◆ **Directions**:
**a)** In the thread on why we age, which gene makes mice lacking its product look almost identical to children with progeria?
**b)** Reproduce the part of the thread on why we age between "there is a very" and "programmed to die.", inclusive.

== Selected excerpt ==

Why we age

[Pathfinder]

there is a very complex genetic control of aging involving interplay between a number of genes (not merely telomerase), all of which are working together to kill us after a certain period of time. We can influence some of the epigenetic and environmental aspects of the aging process, but we can’t escape the fact that we are genetically programmed to die.

Not exactly. First, there is no evidence that telomere shortening contributes to aging. Second, organisms in the wild do not die of aging, they die of extrinsic causes, thus there is no evolutionary pressure towards aging in one way or another. So aging cannot be programmed. Aging is just organisms wearing off.

there are 3 mechanism at work in our aging, homeostasis mechanism which were evolved to last only long enough, deleterious genes that will cause those homeostasis mechanism to fail after reproductive prime and finally the lack of homeostasis mechanism for indifferent survival.

We were built to last long enough to reach reproductive age and nothing more. There is no planned system failure, because there is no evolutionary pressure for that.

There are some cases of antagnositic pleiotropy in the body, that is a gene that is very useful in early life happens to become a burden when the organism lives long enough e.g. in captivity, but there is nothing planned about that. For example our stem cells cannot keep on replenishing our tissues indefinitely, becuse the p53, an anti tumor gene, suppresses proliferation.

if we were to live for thousands of years we would build up toxic metals like mercury in our body because of we lack of mechanism for removing them, we have nothing to protects us from several hundred to thousand of years of ingestion.

Young and healthy people can excrete heavy metals fast enough (yet its quite slow) so that no dangerous accumulation occurs in lower doses. When we get old and frail, the excretion becomes slower and slower, thus old people accumulate heavy metals in their body much easier.

 

[Hercules Rockefeller]

Not exactly. First, there is no evidence that telomere shortening contributes to aging.

Well, there is some, actually. For mammals much of it has come from telomerase knockout mice. These mice prematurely display some, but not all, of the pathophysiological traits of ageing. This goes to show that telomerase shortening plays a role, but not the sole role, in the ageing process.

Second, organisms in the wild do not die of aging, they die of extrinsic causes, thus there is no evolutionary pressure towards aging in one way or another. So aging cannot be programmed. Aging is just organisms wearing off.

You are incorrect. There are several genes that have been shown to affect ageing independently of environment. One that springs to mind immediately is the klotho gene that has been extensively studied in mice and humans. Mice deficient for the klotho gene product display a phenotype almost identical to human children with progeria (which causes children to age rapidly and to die, usually of heart failure, as early as 12 years). Up-regulating klotho in mice extends their lifespan.

Another experiment that springs to mind is research in C.elegans (nematode worms) where the researchers performed a series of genome-wide microarrays on worms at every stage of their lifecycle. These were worms that were kept in perfect laboratory conditions and displayed the organism’s maximum lifespan. They found that there was a genome-wide downregulation of homeostatic genes (eg. muscle maintenance, tissue repair and metabolism) towards the end of the organism’s lifespan. IOW, the worms’ own genome was killing them despite any extrinsic deleterious conditions. Their lifespan is only 2-3 weeks so it cannot be argued that mutation alone was reducing these gene functions.

===
== The data ==

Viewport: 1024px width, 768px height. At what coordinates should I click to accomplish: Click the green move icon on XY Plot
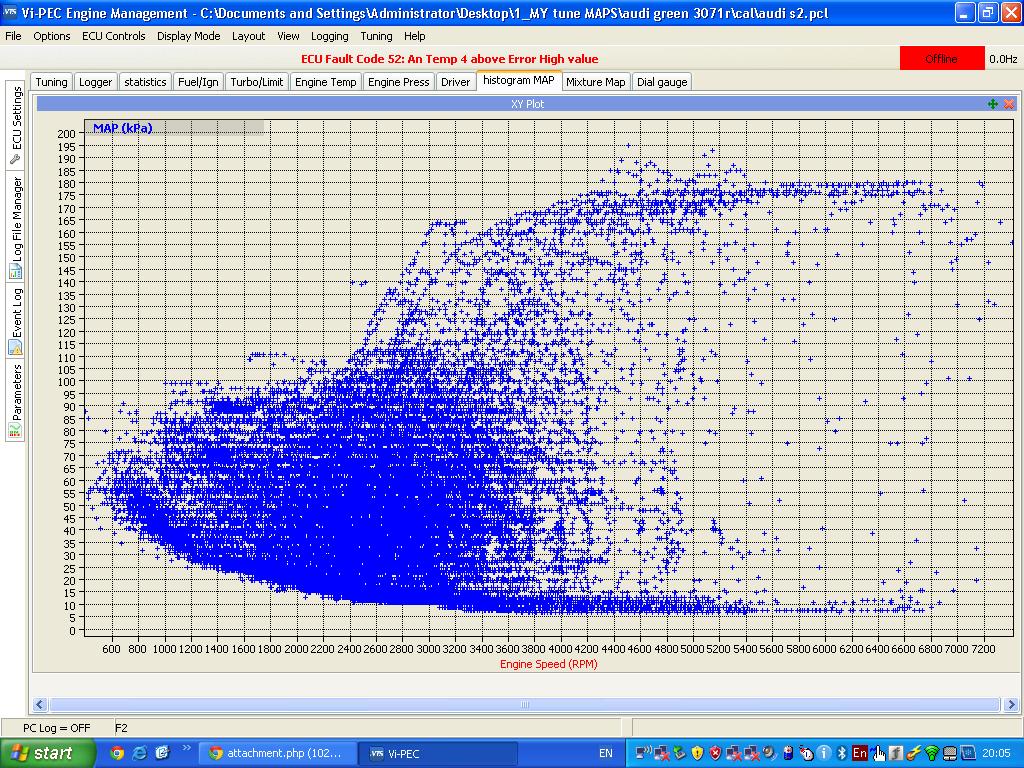click(x=992, y=104)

===

◆ **Solutions to the problems**:
**a)** The klotho gene.

**b)**
there is a very complex genetic control of aging involving interplay between a number of genes (not merely telomerase), all of which are working together to kill us after a certain period of time. We can influence some of the epigenetic and environmental aspects of the aging process, but we can’t escape the fact that we are genetically programmed to die.